Christmas Love – BB King
Taken from his 2001 album of blues and roots-based festive songs A Christmas Celebration Of Hope, this instrumental track, one of two composed by King – the other being the non-instrumental Christmas Celebration – sees the guitar god in typically emotive form. Top up your sherry, listen to the effortless soloing over this track’s laidback beat, and prepare to be whisked away.
Sister Winter – Sufjan Stevens
Stuffed with classy acoustic and banjo fingerpickin’, Pixies-esque grunge and more across traditional hymns and carols and original compositions, Songs For Christmas, a compilation boxset of five EPs recorded between 2001 and 2006, is the Detroit-born multi-instrumentalist at his optimistic and sensitive best, and his arrangement skills are showcased splendidly on this oddly mournful number.
God Rest Ye Merry Gentlemen – Jerry Douglas
Though it’s replete with blissful bluegrass reimaginings of seasonal staples, Jerry Douglas’s 2009 album Jerry Christmas hits its peak at track two. Nowhere are the legendary player’s chops better showcased than on this masterful interpretation, which demonstrates the range of his abilities across about four minutes of free-flowing fretwork. For a more grandiose approach to the same material, listen to the leaden version on 2008 compilation album We Wish You A Metal Xmas And A Headbanging New Year, for which Tony Iommi’s titanic riffs form the bedrock for Dio’s operatic vocals.
The Little Drummer Boy – Christopher Lee
Iconic screen actor, World War II veteran and metal cognoscente Christopher Lee was a nonagenarian in 2012, when he released the first of his three playful Christmas-themed EPs, A Heavy Metal Christmas. With Lee’s go-to guitarist Hedras Ramos tackling six-string duties, the commanding baritone that made Lee such a force on the silver screen is given centre stage. The EP received a sequel, A Heavy Metal Christmas Too, the following year, and Darkest Carols, Faithful Sing arrived in 2014.
Christmas Boogie (One Little Kiss) – Joe Bonamassa
Modern blues icon Bonamassa has donned the Santa and beard hat on multiple occasions, recording festive tracks in 2016, 2017 and 2019, including standards such as God Rest Ye Merry Gentlemen and more than a few originals. This one, from 2016 LP Rockin’ Christmas Blues, boasts some blazing picking and scratchy soloing atop a toe-tappin’ boogie groove.

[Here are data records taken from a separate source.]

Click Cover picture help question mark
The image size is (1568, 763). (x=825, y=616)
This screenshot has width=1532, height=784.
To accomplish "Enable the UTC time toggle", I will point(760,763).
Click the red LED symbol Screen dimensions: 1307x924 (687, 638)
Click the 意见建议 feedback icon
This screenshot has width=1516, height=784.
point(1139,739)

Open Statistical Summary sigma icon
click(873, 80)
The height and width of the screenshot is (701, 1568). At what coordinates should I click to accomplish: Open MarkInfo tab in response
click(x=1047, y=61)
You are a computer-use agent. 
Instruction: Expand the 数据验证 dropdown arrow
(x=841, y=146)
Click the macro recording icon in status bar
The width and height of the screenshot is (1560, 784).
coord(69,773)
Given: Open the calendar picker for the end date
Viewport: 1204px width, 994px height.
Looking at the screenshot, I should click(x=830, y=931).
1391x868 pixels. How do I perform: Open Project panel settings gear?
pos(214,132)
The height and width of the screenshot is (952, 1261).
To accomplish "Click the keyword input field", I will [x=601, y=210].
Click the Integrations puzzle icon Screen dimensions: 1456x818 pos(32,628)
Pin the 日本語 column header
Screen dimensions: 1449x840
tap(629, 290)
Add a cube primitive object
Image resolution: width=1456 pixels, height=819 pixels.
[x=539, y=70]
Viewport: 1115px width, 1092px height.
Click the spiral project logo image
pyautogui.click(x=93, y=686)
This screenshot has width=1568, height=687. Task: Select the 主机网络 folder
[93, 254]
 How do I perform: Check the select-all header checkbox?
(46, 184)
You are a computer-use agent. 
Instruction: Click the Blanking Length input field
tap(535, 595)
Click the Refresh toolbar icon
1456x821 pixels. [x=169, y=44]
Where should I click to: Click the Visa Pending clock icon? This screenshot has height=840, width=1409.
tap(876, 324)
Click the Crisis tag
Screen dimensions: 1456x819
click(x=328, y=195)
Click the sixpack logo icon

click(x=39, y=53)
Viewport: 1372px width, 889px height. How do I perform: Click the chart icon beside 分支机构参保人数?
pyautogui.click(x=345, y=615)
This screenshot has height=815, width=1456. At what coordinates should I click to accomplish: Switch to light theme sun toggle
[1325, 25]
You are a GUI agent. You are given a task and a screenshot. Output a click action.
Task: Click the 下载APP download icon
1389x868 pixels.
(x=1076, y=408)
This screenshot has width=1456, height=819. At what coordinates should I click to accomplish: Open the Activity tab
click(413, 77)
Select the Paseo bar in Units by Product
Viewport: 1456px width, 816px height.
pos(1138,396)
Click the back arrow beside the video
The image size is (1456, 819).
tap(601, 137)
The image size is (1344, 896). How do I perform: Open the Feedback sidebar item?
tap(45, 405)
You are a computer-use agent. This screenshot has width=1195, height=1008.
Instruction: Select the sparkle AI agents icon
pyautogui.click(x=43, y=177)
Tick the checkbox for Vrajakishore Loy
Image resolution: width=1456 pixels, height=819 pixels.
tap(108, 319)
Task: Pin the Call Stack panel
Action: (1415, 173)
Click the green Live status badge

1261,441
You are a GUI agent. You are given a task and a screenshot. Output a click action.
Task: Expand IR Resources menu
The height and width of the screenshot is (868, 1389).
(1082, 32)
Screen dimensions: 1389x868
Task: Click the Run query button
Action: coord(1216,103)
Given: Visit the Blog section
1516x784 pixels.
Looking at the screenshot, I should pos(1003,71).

A Dreamer’s Holiday – Julien Baker
The Tennessee native and Telecaster lover recently took on Perry Como and The Fontane Sisters’ 1949 hit A Dreamer’s Holiday for the Spotify Singles: Holiday Collection playlist, citing the song’s timelessness, complicated chord structure and open-ended themes as her inspiration. Also covered by Willie Nelson in 1983, Baker’s interpretation is both effected and affecting, her reverb-coated Tele tones creating space for a twinkling piano solo.